The data set includes information about:
Customers who left within the last month
- Services that each customer has signed up for – phone, multiple lines, internet, online security, online backup, device protection, tech support, and streaming TV and movies
- Customer account information – how long they’ve been a customer, contract, payment method, paperless billing, monthly charges, and total charges
- Demographic info about customers – gender, age range, and if they have partners and dependents
- Target variable:
Churn

Key Insights & Visuals
- Churn Distibution: Churn rate is 27% overall — a significant business risk, with nearly 1 in 3 customers leaving.
- Demographics: churn more (42%) than younger customers (25%). This signals an at-risk demographic that may need targeted support. customers with partners or dependents are more loyal (churn ~19–20%) compared to those without (churn ~32–33%).
- Tenure: 50%+ of customers in their first 10 months churn, versus less than 15% after 3+ years.
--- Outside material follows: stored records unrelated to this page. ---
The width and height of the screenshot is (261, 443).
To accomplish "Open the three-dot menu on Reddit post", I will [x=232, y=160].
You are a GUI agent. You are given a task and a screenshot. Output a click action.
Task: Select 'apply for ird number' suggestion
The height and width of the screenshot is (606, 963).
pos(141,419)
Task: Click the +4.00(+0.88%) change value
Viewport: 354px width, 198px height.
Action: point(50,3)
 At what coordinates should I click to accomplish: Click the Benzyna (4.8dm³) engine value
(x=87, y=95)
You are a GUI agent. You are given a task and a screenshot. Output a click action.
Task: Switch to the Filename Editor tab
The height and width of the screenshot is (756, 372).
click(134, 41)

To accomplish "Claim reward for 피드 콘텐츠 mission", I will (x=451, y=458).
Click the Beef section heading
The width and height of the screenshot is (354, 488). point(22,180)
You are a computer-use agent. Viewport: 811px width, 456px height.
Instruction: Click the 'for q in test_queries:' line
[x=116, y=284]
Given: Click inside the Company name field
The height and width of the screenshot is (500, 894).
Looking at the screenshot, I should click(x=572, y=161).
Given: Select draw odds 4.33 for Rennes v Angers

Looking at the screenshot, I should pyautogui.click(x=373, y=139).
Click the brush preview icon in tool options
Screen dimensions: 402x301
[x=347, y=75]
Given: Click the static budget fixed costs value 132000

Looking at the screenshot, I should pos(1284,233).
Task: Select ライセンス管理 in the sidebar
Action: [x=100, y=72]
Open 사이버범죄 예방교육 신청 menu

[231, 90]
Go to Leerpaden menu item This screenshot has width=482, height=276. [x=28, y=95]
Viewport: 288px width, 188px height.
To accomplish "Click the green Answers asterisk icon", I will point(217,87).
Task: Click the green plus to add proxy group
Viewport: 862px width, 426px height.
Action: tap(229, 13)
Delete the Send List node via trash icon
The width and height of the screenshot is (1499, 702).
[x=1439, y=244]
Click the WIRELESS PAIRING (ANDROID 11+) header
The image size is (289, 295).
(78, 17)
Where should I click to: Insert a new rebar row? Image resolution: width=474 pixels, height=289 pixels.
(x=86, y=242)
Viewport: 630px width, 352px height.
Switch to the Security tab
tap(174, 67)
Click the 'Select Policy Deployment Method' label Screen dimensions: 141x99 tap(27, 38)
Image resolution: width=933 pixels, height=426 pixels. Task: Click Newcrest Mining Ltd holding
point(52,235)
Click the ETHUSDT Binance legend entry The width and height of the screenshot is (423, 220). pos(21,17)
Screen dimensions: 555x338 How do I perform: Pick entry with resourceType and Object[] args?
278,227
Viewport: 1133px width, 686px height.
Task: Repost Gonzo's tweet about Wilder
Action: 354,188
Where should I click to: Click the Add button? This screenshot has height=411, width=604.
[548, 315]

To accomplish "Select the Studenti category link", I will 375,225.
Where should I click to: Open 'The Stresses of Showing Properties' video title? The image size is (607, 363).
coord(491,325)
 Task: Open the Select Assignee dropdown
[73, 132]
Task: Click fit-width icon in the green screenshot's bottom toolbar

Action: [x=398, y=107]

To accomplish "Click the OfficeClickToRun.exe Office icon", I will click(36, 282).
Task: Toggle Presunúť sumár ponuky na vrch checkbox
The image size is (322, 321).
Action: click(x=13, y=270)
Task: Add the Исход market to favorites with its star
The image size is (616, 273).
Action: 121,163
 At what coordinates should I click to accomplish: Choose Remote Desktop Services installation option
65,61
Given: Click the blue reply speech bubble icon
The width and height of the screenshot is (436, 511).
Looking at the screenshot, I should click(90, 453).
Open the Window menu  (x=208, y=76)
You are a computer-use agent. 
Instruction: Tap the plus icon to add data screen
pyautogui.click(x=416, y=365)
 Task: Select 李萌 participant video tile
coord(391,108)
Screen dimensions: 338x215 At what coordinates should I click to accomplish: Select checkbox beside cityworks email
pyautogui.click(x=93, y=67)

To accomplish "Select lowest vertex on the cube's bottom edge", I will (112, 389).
Early retention is critical. churners pay a median of ~R80/month vs non-churners ~R64/month, suggesting price sensitivity.
- Contract Type: Month-to-month contracts drive churn (43%), while one-year and two-year contracts retain more (15% and 6% churn respectively).
- Payment Method: Electronic check customers are at highest risk (45% churn) compared to other payment methods (17–20%).











Model Training
- Models: I tested multiple models—Logistic Regression, Random Forest, XGBoost—to predict high-risk customers. After tuning and evaluating with accuracy, precision, recall, and ROC-AUC, XGBoost emerged as the winner with balanced performance. Using SHAP values, I could explain why each customer was flagged, turning predictions into actionable business insights.
Code & Dashboard
- Notebook snippet: EDA
- Notebook snippet: Feature Engineering
- Notebook snippet: Model Training
- Power BI dashboard: Key Influencers, customer segmentation, churn probabilities
- SHAP feature importance visuals
Impact / Results
Model Performance
- Accuracy: 80%
- Precision: 65%
- Recall: 52%
- ROC-AUC: 0.84
Business Impact
- Identified 684 high-risk customers
- Expected saved revenue: R75,537
- Key churn drivers: Fiber-optic internet, month-to-month contracts, electronic check payments
Operational Insights
- Prioritize month-to-month contract holders for retention campaigns
- Flag high monthly charge customers for proactive outreach
- Enable personalized marketing campaigns via segmentation
Next Steps
- Integrate churn prediction into CRM for automated alerts
- Run A/B tests for retention campaigns based on risk segments
- Monitor model performance monthly
Visual highlights from the Power BI dashboard and SHAP plots provide clear, actionable insights for management.